Designing an OO System and Unit Test Friendly Query System

I am working on an application that allows dentists to collect information about certain clinical activities. While the app is not very customizable (no custom workflows or forms), it offers some rudimentary customization options; customers can choose to augment the predefined form fields with their own. There are about fifteen different types of fields that admins can create (i.e. Text, Date, Number, Dropout, etc.). We are using Entity-Attribute-Value (EAV) on the persistence side to model this functionality.

One of the other key features of the app is the ability to create custom queries against these custom fields. This is achieved using a user interface where any number of rules can be created (Date <= (Now - 5 Days), Text Like '444', DropDown == 'ICU'). All the rules are AND'ed together to create a query.

The current implementation (which I "inherited") is neither object-oriented nor verifiable. Essentially, there is one God class that will compile all types of plural rules directly into a complex dynamic SQL statement (ie, Inner Joins, Outer Joins, and Subqueries). This approach is troubling for several reasons:

  • Testing individual rules in isolation is nearly impossible.
  • This last point also means the addition of additional rule types in the future will most definitely violate the Open Close Principle.
  • Business logic and persistence concerns are combined.
  • Slow unit tests since a real database is required (SQLLite cannot parse T-SQL and mocking the parser would be uh ... difficult)

I'm trying to come up with a replacement design that is flexible, maintainable, and testable, while keeping query performance fairly fast. This last point is key, as I am assuming that the OOAD implementation will move at least some of the data filtering logic from the database server to the .NET application server.

I am considering a combination of Command and Chain-of-Responsibility patterns:

The Query class contains a set of abstract rule classes (DateRule, TextRule, etc.). and contains a reference to the DataSet class that contains the unfiltered dataset. The DataSet is modeled in a persistence agnostic aspect (i.e. no references or hooks to database types)

The rule has a single Filter () method that takes in the DataSet, filters it appropriately, and then returns it to the caller. The Query class rather than simply iterates over each rule, allowing each rule to filter the DataSet as it sees fit. Execution will stop as soon as all rules are met or when the DataSet has been filtered to zero.
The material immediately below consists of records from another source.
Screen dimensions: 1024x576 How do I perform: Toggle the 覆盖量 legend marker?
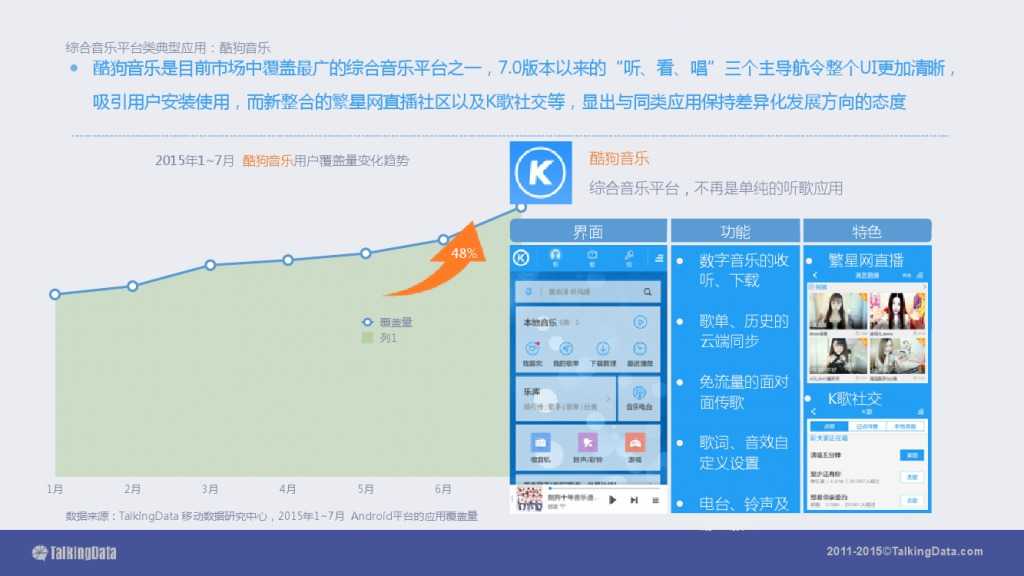pos(367,322)
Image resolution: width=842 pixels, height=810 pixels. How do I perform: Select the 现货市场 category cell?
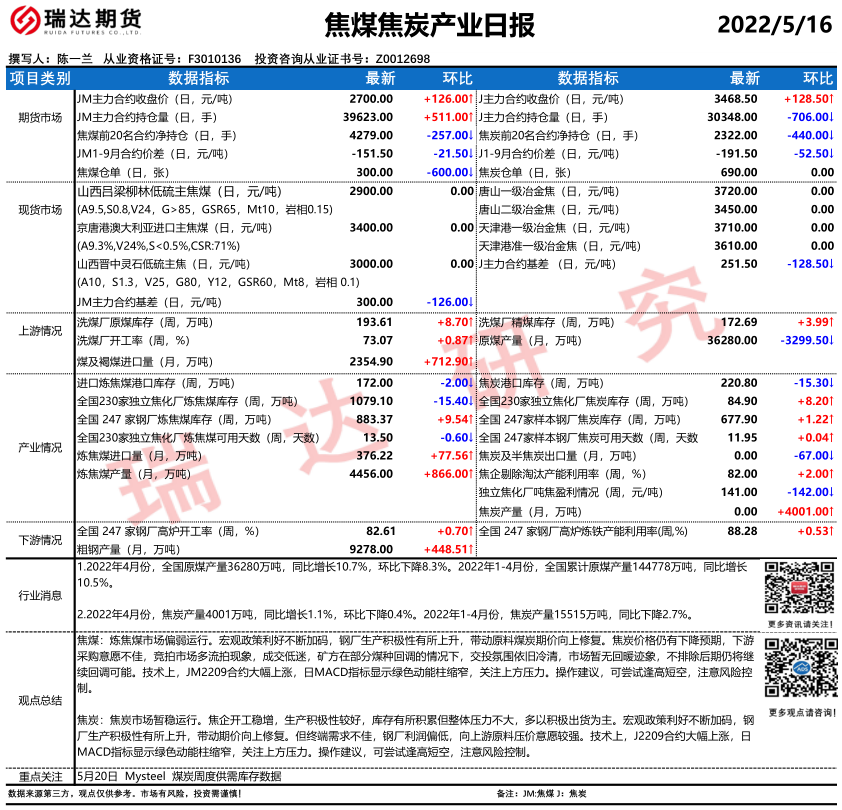pos(40,209)
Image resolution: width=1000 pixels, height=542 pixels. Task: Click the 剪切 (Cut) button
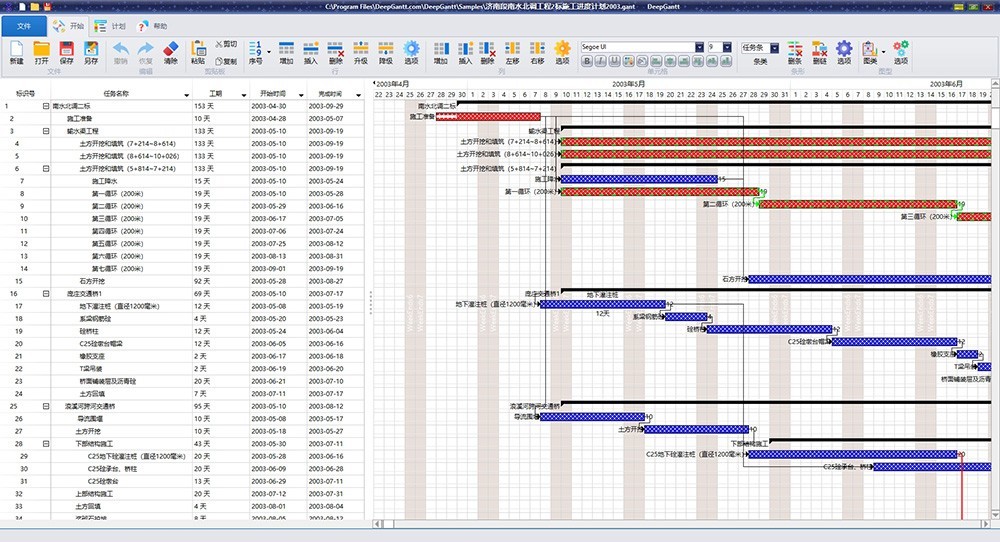(x=226, y=44)
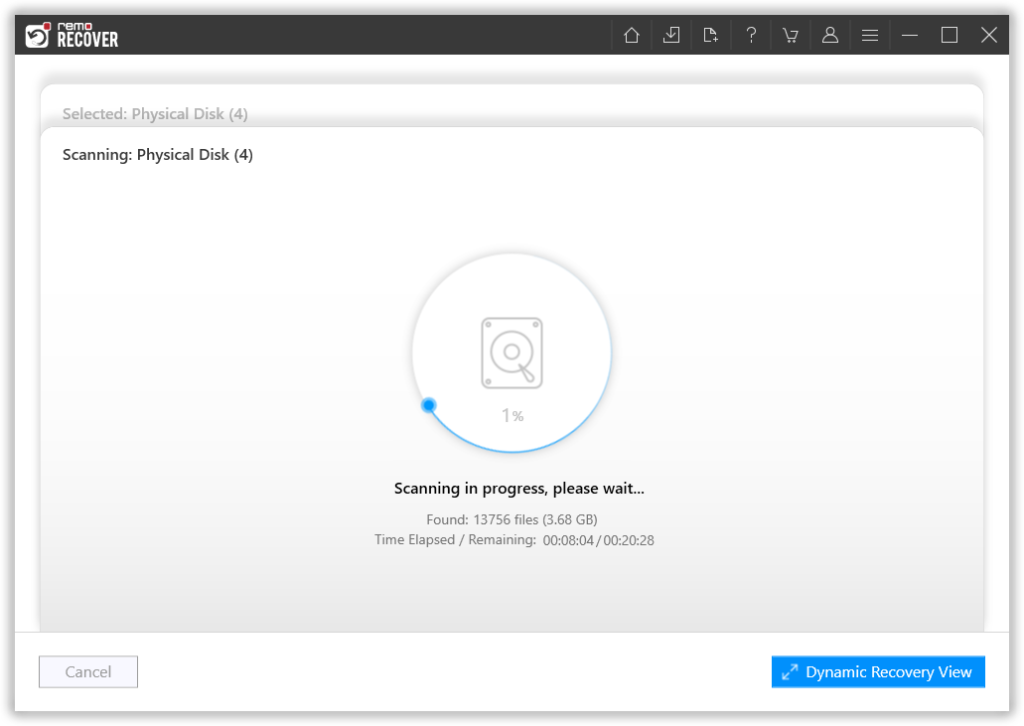
Task: Cancel the ongoing scan
Action: pos(88,671)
The only thing that bothers me with this approach is the performance implications for parsing a potentially large unfiltered dataset in .NET. Surely there are some reliable approaches to solving just such a problem that strike a good balance between maintainability and performance?

One final note: management will not allow NHibernate to be used. Linq to SQL might be possible, but I'm not sure how applicable that technology would be related to this task.

Thanks a lot and I look forward to all the feedback!

Update: still looking for a solution on this.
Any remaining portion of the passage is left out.